Thursday, May 05, 2005

a little different than pretty pink tulips

Ever see one of those movies where there comes a point where the normal everyday good guy who is forced to fight the ultimate evil guy has a gun pointing right at the ultimate evil guy and the ultimate evil guy tries to talk he way out of the situation by saying to the normal everyday good guy that the normal everyday good guy doesn’t having killing in him, the normal everyday good guy is just too good to kill and then the normal everyday good guy agrees with the ultimate evil guy’s point and lowers the gun and then stuff happens and the evil guy gets away only to be gotten some other way?

If I was ever in that situation and I was the normal everyday good guy and had the gun pointed at the ultimate evil guy’s head and he started with the 'you're too good routine', I would listen to his point while I casually checked the safety, I wouldn’t have to worry if there was a round in the chamber or if the hammer was back because I would have already taken care of that as the gun barrel was making it way to line up with his head, then I would make like his point was getting to me, like maybe I didn’t have killing in me and I would lower the gun a bit but what I would actually be doing is lowering my aim to his chest, closer to center mass, and I would then go over in my mind that the Pledge of Allegiance is said with your right hand over your heart which puts your heart off center to your left and that his left is opposite my right, so aim a little off center of his chest to my right and then I would slowly squeeze the trigger which is actually something very hard to do when you have a target lined up, the impulse is to pull the trigger but that pulling motion can jerk the gun just enough to make you miss your target so you have to squeeze and it sometimes seems like your squeezing forever and then there would be a flash of the muzzle and then a small hole would be blown into the front of the ultimate evil guy’s chest and a lot larger one blown out the back.
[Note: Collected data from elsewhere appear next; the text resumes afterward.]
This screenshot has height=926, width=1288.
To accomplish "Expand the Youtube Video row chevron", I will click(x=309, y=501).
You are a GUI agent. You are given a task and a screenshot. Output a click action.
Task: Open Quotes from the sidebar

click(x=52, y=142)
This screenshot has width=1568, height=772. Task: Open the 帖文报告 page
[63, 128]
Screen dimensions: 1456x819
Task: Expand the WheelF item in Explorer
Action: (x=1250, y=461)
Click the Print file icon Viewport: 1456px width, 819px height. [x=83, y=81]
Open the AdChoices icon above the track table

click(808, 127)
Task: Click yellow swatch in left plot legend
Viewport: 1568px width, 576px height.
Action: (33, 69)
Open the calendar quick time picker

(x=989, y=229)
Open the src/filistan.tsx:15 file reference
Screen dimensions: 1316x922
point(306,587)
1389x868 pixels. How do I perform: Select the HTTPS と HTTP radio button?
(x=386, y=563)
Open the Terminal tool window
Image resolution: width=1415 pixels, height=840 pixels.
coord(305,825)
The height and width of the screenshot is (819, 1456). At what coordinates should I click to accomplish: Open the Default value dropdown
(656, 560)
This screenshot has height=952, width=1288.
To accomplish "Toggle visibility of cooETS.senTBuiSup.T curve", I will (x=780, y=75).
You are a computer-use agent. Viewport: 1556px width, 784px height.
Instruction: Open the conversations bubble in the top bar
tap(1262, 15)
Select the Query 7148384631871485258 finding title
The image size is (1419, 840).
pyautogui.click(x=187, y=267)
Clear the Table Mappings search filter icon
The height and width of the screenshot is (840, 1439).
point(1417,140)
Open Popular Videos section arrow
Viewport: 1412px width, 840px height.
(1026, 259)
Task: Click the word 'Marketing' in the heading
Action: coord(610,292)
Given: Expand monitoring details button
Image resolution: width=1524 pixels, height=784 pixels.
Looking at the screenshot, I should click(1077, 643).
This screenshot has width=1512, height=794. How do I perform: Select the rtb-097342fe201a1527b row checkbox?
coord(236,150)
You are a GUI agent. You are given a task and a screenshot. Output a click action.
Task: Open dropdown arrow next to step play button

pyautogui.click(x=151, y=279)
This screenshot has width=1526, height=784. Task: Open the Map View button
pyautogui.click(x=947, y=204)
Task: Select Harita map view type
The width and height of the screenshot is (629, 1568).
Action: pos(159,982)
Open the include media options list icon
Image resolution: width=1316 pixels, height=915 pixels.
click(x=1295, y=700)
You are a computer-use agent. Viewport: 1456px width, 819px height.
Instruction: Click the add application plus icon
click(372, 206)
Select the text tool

And there would be no real investigation because I’m a good guy and the bad guy needed killing.

And then I would have regret, regret so strong that I might not be able to function effectively for quite some time and friends would be reassuring me that I did the right thing, that I had no choice. But the regret would remain because the regret wouldn’t be there because I killed a man but because I killed a man so calmly and coolly, so determinedly, easily pushing my sense of right and wrong aside. It wouldn’t be the wrongness of the thing that bothers me, I would be bothered by the fact that wrongness was so welcomed.

Which is probably why I stopped my fist fighting at one, there was a desire to hurt when hurt wasn’t necessary.

It must have been my father that taught me gun safety, it may have been my uncle, one rule is never point a gun at something you aren’t willing to kill, whether you think the gun is loaded and/or ready to shoot or not and that would have been the ultimate evil guy’s mistake. I would have already decided on the killing part the moment I pointed the gun at him.

He was already dead.

He should have either ran or rushed me for the gun.